Tanana City offices are seen on Aug. 19, 2011, in this photo from the Alaska Division of Community and Regional Affairs. (State of Alaska photo)
The Alaska Legislature is offering help to the Yukon River town of Tanana as it seeks to dissolve its local school district and join the larger Yukon-Koyukuk Rural Educational Attendance Area.
The Alaska Senate voted 19-0 on Friday to approve House Bill 69, which allows cities with shrinking populations to more easily switch away from first-class status under state law.
The House voted 39-0 to approve a slightly different version of HB 69 on April 14; the bill will return to the House for a procedural vote before advancing to Gov. Mike Dunleavy for final approval.
HB 69 was originally sponsored by Rep. Mike Cronk, R-Tok, who said in a written statement that the town was unable to transfer its school because Tanana is a first-class city, and state law requires first-class cities — if outside a borough — to be in charge of local schools.
There are 18 first-class cities in Alaska, according to certificates published by the state’s Local Boundary Commission.

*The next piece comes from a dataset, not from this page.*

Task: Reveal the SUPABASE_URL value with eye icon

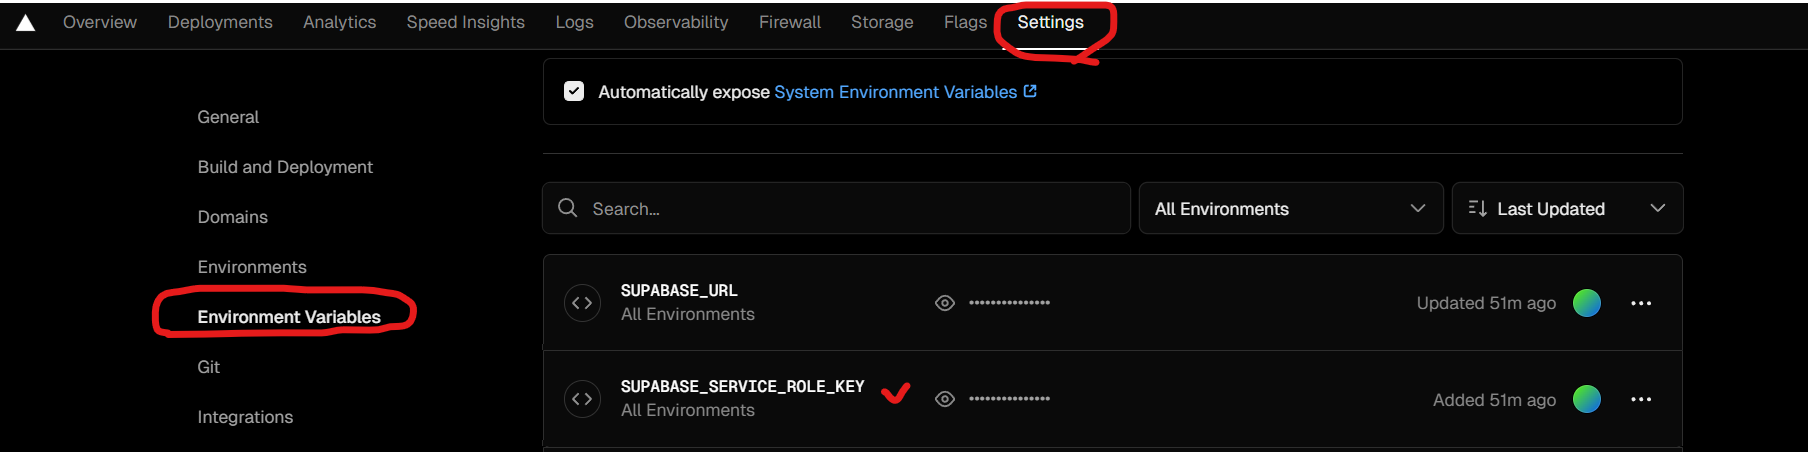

Under state law, the powers of local governments are limited by classification. Home-rule cities such as Fairbanks, Kodiak or Cordova, have the widest possible powers.
Below that are first-class cities, like Tanana, and there are second-class cities below that.

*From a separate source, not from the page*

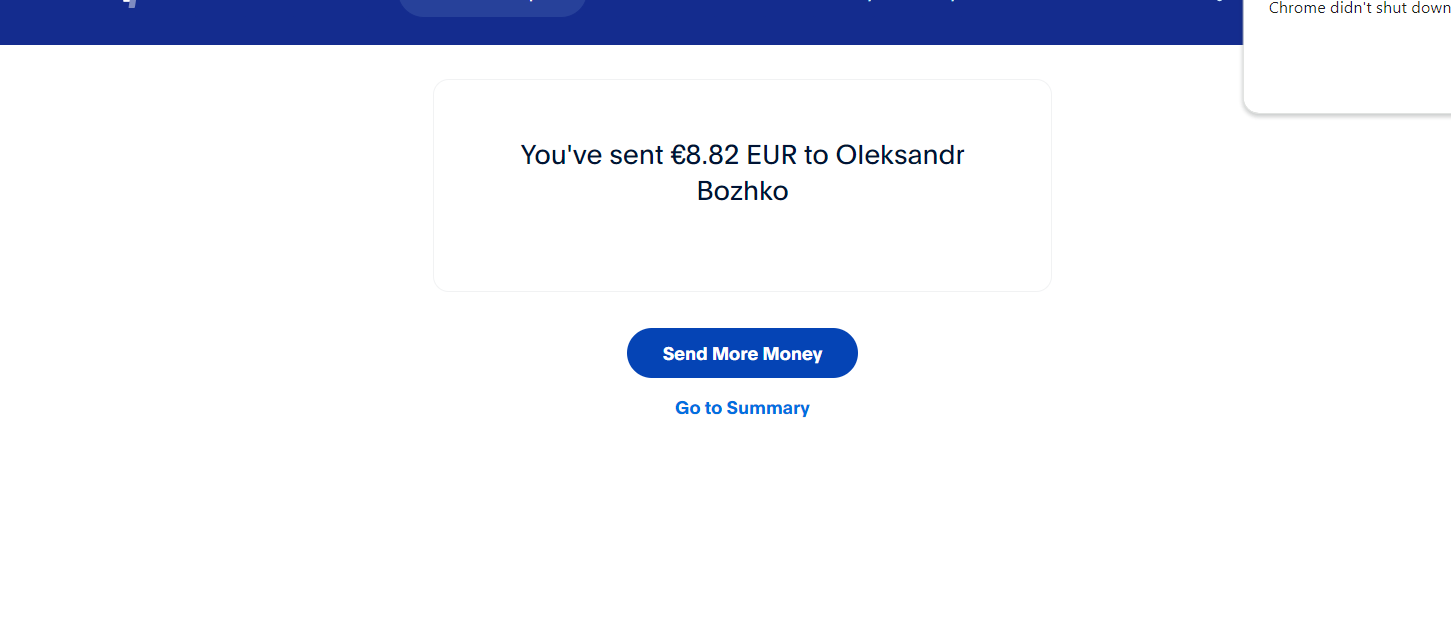
Task: Open the Go to Summary link
Action: click(742, 408)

State law requires a first-class city to have at least 400 residents, but there’s no provision in state law for removing that status if a city drops below the 400-person mark.
House Bill 69 allows a local city council to petition the Local Boundary Commission for demotion.
Under the bill, the commission has 30 days to determine whether the city has fewer than 400 people, and if so, it grants permission and gives the local governing council another 30 days to make the final decision.
If the council takes no action, the demotion happens automatically; if the council opposes the demotion, it stops.
Sen. Click Bishop, R-Fairbanks and the senator for the district covering Tanana, noted that Tanana’s school was once part of the Yukon-Koyukuk district, and with the bill’s passage, it will be allowed to be so again.